# YOUR GOAL:
Copy the rows word for word, starting with the line that contains "Click the Feature" and continuing through the final line of the rows.

* START DATA FOR THIS TASK *

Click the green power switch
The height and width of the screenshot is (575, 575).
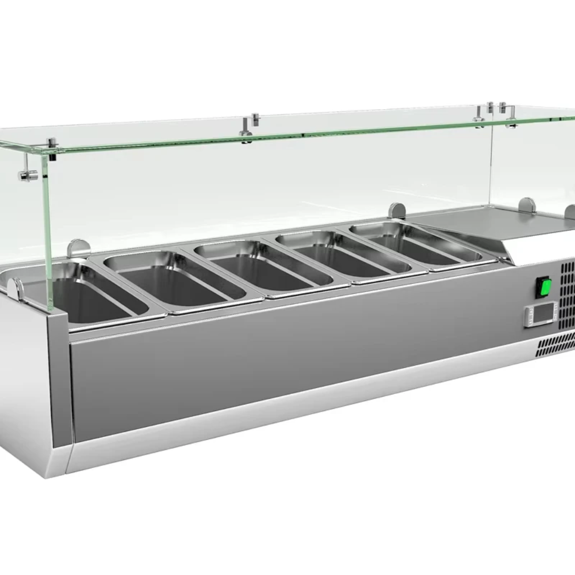(544, 287)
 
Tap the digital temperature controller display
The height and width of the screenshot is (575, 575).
(539, 315)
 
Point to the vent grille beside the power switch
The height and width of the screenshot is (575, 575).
(568, 290)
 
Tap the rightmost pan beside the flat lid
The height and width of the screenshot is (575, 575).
(415, 245)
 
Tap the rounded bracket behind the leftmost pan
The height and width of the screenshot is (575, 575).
(78, 248)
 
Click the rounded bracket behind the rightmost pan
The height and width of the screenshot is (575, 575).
(396, 210)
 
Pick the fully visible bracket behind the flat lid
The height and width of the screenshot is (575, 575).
(527, 205)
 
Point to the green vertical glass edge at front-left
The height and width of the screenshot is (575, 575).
(49, 234)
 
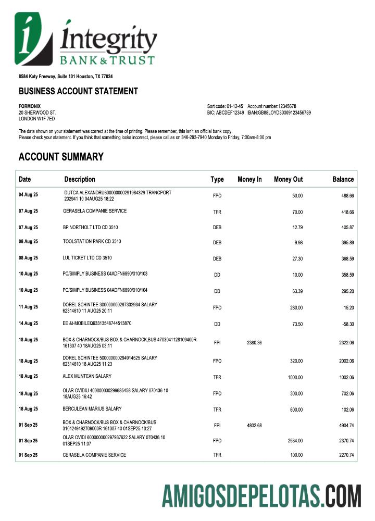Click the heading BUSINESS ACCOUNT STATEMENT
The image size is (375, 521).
[78, 91]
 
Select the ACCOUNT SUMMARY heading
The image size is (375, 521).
[61, 157]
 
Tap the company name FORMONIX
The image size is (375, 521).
[30, 106]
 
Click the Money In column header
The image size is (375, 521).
[249, 179]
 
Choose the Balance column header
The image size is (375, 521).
[343, 179]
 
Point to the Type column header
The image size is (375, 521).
[217, 179]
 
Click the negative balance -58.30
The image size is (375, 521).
[347, 324]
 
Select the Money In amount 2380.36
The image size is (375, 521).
[253, 342]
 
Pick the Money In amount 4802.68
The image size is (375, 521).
[253, 426]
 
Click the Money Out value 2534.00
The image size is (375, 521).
[295, 441]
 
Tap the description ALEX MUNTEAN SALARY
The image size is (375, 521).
[87, 376]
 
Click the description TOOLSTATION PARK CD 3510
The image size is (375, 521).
[92, 242]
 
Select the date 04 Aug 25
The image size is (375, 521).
[28, 195]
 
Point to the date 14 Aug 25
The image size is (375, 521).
[28, 324]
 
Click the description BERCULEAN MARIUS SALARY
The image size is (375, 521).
[92, 409]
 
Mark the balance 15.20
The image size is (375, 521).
[348, 308]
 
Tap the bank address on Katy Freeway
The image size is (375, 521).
[66, 77]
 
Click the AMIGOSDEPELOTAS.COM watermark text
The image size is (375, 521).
[261, 496]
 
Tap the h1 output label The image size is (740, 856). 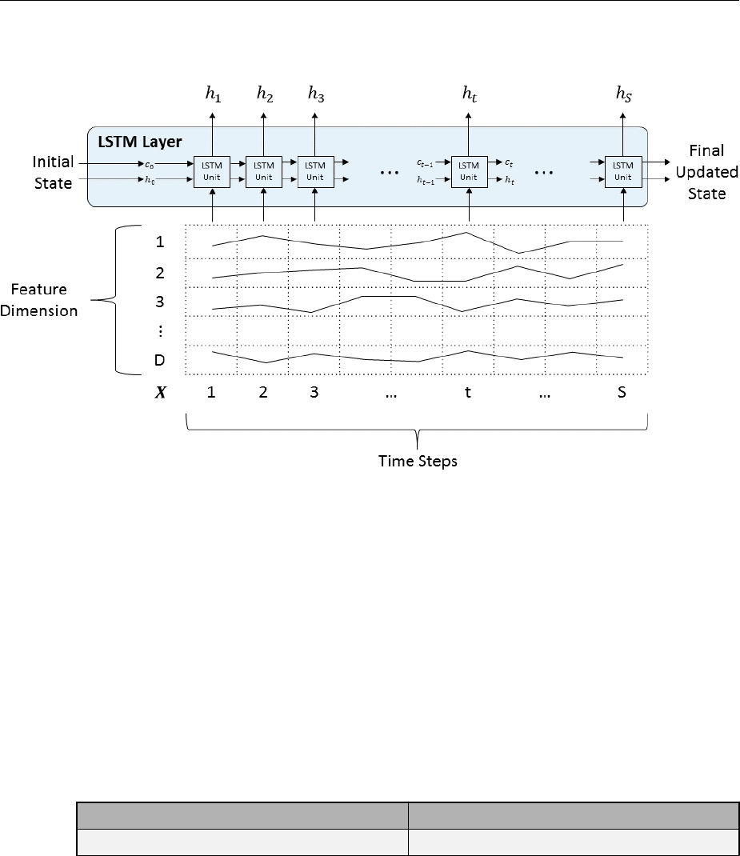213,94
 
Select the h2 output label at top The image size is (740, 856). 264,94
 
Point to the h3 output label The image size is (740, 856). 316,94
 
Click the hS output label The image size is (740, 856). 623,94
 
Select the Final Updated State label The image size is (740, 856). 706,172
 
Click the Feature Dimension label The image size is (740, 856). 39,300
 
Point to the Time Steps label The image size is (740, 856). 418,462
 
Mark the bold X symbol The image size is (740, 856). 160,394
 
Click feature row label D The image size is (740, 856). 159,360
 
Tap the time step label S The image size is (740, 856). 622,394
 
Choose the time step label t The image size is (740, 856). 468,394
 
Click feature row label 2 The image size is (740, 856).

* END DATA FOR THIS TASK *

# TASK RESULT:
Click the Feature Dimension label The image size is (740, 856). 39,300
 
Point to the Time Steps label The image size is (740, 856). 418,462
 
Mark the bold X symbol The image size is (740, 856). 160,394
 
Click feature row label D The image size is (740, 856). 159,360
 
Tap the time step label S The image size is (740, 856). 622,394
 
Choose the time step label t The image size is (740, 856). 468,394
 
Click feature row label 2 The image size is (740, 856).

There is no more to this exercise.